■ **Exercise prompt**: Among the entries below, extract exactly the lines that run from the one with "Click the red Leave button" through the one with "Select the Durchschnitt graph tab", both ends included.
[[ Input material, beginning ]]
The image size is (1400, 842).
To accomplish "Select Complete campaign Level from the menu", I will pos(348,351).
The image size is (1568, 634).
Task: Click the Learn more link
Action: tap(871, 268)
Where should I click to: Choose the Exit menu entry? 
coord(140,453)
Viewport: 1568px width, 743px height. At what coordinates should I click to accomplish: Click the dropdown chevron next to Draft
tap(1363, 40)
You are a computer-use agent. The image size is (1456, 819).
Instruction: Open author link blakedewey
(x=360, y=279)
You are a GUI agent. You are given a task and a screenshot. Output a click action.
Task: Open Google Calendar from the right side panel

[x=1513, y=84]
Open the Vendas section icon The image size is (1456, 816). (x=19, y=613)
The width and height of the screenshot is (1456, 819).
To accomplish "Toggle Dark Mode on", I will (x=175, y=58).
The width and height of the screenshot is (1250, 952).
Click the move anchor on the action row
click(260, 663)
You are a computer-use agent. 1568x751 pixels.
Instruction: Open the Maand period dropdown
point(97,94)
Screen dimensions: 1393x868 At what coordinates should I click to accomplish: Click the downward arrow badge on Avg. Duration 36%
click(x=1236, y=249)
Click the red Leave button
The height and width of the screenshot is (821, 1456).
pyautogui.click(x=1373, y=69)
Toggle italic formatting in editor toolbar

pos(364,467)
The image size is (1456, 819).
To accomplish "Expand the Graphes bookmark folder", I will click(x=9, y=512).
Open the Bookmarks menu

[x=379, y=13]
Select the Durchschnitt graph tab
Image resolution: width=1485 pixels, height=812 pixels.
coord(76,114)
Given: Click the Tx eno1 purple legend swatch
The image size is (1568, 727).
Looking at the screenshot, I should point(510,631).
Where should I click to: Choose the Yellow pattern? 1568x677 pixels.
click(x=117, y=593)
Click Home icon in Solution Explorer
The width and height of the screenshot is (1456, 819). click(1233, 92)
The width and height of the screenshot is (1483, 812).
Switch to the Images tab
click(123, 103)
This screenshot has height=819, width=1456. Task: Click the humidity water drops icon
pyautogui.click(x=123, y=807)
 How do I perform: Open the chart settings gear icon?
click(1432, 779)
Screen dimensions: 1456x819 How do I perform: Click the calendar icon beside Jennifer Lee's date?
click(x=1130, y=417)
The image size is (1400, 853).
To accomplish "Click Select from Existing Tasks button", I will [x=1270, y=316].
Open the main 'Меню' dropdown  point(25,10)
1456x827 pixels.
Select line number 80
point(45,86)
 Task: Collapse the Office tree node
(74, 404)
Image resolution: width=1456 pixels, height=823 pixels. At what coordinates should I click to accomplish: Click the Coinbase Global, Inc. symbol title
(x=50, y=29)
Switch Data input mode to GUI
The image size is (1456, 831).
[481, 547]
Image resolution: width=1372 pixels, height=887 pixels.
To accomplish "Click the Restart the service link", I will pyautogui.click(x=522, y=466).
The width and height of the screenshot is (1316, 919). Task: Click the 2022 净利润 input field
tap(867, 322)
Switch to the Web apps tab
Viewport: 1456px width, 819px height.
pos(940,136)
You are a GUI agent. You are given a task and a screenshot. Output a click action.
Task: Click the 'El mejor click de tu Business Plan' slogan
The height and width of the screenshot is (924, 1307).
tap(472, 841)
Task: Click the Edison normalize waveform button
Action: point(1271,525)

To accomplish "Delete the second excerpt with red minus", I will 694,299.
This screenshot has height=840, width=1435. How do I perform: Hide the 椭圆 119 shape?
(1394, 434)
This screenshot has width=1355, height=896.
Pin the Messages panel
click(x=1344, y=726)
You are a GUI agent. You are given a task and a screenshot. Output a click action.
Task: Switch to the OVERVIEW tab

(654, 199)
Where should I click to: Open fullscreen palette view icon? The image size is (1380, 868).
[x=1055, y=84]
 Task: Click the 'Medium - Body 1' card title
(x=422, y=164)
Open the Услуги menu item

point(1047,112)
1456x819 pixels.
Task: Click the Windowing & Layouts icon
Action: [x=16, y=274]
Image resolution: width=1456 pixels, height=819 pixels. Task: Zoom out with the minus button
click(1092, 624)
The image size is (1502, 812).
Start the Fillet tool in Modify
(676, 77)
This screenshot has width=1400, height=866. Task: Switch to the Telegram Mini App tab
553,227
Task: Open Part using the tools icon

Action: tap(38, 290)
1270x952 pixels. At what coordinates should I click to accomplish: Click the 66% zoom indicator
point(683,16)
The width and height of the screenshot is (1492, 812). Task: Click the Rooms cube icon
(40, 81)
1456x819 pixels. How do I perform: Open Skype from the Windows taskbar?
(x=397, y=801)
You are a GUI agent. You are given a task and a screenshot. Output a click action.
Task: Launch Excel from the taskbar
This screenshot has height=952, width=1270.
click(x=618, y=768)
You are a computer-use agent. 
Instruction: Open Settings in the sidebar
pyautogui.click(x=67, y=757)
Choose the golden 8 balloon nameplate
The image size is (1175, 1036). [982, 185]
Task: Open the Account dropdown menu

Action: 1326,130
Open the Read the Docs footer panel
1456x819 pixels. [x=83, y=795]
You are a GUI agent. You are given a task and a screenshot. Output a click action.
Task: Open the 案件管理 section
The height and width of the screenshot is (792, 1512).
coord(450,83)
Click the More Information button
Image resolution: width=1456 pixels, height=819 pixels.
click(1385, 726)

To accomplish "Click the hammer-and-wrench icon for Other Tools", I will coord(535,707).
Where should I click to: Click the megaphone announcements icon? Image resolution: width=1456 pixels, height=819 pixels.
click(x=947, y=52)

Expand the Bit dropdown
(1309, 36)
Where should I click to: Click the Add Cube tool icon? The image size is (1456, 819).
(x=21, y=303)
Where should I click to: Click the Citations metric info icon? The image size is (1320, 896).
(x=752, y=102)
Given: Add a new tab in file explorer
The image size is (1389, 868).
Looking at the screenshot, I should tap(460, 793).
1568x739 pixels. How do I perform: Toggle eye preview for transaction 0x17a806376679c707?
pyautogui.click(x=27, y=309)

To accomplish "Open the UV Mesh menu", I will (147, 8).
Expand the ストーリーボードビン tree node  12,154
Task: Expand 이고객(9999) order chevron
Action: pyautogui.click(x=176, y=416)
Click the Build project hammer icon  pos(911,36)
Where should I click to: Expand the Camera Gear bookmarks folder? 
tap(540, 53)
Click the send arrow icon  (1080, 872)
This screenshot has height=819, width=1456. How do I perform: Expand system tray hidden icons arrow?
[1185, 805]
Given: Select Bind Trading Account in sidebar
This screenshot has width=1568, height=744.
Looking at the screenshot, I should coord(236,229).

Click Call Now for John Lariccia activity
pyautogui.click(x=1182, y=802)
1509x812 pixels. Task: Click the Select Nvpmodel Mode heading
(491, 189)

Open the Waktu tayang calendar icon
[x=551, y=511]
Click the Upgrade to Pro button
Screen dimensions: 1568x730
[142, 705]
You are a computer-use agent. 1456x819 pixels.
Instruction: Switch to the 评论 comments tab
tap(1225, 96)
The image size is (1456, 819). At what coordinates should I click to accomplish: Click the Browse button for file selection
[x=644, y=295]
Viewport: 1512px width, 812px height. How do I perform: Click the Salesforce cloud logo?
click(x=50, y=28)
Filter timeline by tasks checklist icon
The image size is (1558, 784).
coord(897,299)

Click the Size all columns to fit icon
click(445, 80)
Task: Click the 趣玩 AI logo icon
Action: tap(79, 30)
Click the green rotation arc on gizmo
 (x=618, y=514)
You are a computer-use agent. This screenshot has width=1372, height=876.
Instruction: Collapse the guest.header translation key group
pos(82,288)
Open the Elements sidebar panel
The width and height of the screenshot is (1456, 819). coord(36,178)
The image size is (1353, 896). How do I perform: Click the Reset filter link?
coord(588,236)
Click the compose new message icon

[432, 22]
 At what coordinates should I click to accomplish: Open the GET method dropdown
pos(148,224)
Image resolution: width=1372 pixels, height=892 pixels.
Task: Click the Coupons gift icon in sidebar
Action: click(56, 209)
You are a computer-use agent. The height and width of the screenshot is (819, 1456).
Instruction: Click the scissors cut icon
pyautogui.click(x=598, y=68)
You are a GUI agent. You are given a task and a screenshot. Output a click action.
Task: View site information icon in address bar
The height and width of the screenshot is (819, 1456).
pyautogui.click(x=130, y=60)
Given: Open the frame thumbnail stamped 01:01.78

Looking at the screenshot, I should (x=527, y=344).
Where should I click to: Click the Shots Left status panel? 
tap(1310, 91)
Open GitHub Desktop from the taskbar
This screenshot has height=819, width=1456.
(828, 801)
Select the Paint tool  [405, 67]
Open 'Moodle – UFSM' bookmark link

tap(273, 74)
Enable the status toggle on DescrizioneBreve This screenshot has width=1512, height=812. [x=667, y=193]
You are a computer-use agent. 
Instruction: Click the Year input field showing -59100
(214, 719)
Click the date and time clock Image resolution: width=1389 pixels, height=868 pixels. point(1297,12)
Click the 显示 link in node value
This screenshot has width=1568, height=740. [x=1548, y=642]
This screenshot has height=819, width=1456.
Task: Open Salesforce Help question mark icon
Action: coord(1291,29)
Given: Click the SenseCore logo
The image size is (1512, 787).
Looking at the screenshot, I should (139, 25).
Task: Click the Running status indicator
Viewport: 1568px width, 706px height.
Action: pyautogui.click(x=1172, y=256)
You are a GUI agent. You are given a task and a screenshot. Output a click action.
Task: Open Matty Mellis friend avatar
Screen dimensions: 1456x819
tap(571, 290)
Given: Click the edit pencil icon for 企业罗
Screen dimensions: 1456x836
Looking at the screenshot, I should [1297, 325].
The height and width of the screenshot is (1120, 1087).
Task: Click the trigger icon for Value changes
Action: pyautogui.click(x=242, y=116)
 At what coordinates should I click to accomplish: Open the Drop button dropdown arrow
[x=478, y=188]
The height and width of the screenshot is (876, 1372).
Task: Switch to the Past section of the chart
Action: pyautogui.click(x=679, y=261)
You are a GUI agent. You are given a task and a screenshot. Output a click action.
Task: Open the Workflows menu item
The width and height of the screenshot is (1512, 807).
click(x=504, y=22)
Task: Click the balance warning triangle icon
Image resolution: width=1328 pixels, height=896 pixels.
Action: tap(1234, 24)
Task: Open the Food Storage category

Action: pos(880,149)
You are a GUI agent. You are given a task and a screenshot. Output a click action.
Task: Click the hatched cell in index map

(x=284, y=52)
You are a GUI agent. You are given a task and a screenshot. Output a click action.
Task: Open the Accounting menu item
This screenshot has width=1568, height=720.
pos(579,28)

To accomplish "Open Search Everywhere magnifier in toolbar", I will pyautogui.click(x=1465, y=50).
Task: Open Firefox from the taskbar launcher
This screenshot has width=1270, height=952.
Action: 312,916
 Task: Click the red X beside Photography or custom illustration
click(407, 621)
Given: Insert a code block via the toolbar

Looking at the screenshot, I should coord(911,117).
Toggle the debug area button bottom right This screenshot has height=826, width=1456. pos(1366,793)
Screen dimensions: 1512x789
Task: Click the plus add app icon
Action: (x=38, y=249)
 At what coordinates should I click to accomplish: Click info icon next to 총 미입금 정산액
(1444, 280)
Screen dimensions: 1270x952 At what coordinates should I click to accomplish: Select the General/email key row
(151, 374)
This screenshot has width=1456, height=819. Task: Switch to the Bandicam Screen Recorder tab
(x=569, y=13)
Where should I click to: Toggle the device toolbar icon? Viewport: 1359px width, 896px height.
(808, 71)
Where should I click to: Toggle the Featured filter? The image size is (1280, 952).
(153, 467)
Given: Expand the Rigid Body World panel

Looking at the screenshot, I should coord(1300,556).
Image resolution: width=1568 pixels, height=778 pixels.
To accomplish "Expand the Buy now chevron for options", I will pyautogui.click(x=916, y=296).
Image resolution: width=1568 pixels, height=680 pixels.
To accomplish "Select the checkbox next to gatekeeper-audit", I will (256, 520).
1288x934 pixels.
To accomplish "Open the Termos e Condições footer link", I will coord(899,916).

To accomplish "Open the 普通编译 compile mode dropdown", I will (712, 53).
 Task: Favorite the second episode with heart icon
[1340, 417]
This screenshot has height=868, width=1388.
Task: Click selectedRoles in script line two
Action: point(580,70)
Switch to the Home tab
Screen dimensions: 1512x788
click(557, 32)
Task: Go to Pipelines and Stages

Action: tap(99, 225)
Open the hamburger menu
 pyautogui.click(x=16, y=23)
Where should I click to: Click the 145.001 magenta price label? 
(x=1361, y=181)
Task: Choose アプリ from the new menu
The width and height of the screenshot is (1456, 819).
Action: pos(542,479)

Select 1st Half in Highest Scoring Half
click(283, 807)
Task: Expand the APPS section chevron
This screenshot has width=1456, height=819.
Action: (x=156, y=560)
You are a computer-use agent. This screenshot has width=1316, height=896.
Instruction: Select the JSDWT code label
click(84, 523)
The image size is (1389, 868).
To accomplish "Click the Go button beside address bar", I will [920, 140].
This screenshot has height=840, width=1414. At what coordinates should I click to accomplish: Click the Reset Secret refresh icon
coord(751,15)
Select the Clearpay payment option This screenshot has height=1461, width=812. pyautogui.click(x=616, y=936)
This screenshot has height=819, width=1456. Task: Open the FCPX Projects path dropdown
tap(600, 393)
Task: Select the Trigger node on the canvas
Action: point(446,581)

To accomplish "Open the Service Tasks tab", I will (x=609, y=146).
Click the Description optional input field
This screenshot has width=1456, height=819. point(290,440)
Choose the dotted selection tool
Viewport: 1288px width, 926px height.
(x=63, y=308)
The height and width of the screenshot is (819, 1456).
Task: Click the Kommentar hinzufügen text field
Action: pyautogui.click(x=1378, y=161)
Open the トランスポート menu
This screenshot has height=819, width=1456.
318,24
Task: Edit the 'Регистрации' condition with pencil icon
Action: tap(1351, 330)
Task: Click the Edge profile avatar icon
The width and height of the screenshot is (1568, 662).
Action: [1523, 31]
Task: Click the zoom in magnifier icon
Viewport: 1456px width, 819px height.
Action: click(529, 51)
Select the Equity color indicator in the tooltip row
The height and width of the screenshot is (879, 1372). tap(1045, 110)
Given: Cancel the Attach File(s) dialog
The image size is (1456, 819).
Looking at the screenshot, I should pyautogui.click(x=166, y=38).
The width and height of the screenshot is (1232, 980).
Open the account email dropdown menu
[[ Input material, end ]]
■ **Your response**:
Click the red Leave button
The height and width of the screenshot is (821, 1456).
pyautogui.click(x=1373, y=69)
Toggle italic formatting in editor toolbar

pos(364,467)
The image size is (1456, 819).
To accomplish "Expand the Graphes bookmark folder", I will click(x=9, y=512).
Open the Bookmarks menu

[x=379, y=13]
Select the Durchschnitt graph tab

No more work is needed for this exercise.